*TASK REQUIREMENTS*
Retype, exactly as they appear below, the lines between the line holding "Edit the New Partition Count field" and the line holding "Click the map icon beside 27 miles", both ends included.

BEGIN THE RECORDS

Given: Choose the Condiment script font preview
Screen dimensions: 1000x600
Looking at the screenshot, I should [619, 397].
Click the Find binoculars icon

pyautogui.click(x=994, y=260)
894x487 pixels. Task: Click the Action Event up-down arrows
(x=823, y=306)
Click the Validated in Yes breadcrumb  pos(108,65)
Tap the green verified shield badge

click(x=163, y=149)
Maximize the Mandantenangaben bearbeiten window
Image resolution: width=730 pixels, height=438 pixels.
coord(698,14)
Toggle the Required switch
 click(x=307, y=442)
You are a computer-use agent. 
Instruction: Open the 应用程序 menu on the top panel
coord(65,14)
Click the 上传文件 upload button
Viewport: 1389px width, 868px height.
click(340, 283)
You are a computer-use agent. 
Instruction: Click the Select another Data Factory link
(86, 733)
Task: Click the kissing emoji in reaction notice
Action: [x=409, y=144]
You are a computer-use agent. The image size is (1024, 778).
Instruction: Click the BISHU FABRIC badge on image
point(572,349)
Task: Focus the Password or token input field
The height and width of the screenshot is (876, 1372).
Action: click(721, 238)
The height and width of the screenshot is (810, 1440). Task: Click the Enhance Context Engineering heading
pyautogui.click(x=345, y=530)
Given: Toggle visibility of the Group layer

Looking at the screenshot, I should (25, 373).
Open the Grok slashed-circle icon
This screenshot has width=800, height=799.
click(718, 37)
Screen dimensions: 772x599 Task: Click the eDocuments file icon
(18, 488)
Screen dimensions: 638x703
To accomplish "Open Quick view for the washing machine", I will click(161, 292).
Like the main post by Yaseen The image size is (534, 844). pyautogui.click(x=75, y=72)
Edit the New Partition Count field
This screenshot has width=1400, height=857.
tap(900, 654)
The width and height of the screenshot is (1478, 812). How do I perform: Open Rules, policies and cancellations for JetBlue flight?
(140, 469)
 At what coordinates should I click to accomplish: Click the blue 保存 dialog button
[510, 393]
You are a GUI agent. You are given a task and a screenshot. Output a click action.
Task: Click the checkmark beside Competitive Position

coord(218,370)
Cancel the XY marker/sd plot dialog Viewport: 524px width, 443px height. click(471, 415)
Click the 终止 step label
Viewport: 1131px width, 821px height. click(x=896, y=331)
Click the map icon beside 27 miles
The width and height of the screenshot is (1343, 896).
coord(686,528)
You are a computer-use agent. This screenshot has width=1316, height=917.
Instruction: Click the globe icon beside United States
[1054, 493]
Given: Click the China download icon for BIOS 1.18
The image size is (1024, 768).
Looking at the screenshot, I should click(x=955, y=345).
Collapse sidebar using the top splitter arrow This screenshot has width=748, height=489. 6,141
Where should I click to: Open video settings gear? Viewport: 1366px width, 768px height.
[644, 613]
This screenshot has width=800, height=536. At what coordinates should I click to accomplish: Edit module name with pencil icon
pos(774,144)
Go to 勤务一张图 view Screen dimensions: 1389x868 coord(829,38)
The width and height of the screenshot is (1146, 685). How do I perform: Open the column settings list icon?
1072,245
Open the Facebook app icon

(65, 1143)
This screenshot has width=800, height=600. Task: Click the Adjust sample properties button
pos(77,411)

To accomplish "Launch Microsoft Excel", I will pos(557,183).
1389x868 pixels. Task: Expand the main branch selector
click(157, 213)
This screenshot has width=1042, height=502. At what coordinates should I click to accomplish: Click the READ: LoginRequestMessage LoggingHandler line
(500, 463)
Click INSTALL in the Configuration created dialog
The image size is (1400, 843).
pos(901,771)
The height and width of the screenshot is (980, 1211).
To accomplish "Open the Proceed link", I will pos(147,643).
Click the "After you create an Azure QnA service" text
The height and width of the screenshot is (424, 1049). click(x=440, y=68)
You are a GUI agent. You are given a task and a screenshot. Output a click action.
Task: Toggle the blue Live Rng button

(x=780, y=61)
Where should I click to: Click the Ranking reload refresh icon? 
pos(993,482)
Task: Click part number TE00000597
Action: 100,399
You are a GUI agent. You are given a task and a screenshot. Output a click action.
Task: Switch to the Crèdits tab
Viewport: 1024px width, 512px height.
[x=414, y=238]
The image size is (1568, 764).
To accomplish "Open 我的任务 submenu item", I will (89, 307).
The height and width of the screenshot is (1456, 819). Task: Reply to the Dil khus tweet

END THE RECORDS

*OUTPUT OF THE TASK*
Edit the New Partition Count field
This screenshot has width=1400, height=857.
tap(900, 654)
The width and height of the screenshot is (1478, 812). How do I perform: Open Rules, policies and cancellations for JetBlue flight?
(140, 469)
 At what coordinates should I click to accomplish: Click the blue 保存 dialog button
[510, 393]
You are a GUI agent. You are given a task and a screenshot. Output a click action.
Task: Click the checkmark beside Competitive Position

coord(218,370)
Cancel the XY marker/sd plot dialog Viewport: 524px width, 443px height. click(471, 415)
Click the 终止 step label
Viewport: 1131px width, 821px height. click(x=896, y=331)
Click the map icon beside 27 miles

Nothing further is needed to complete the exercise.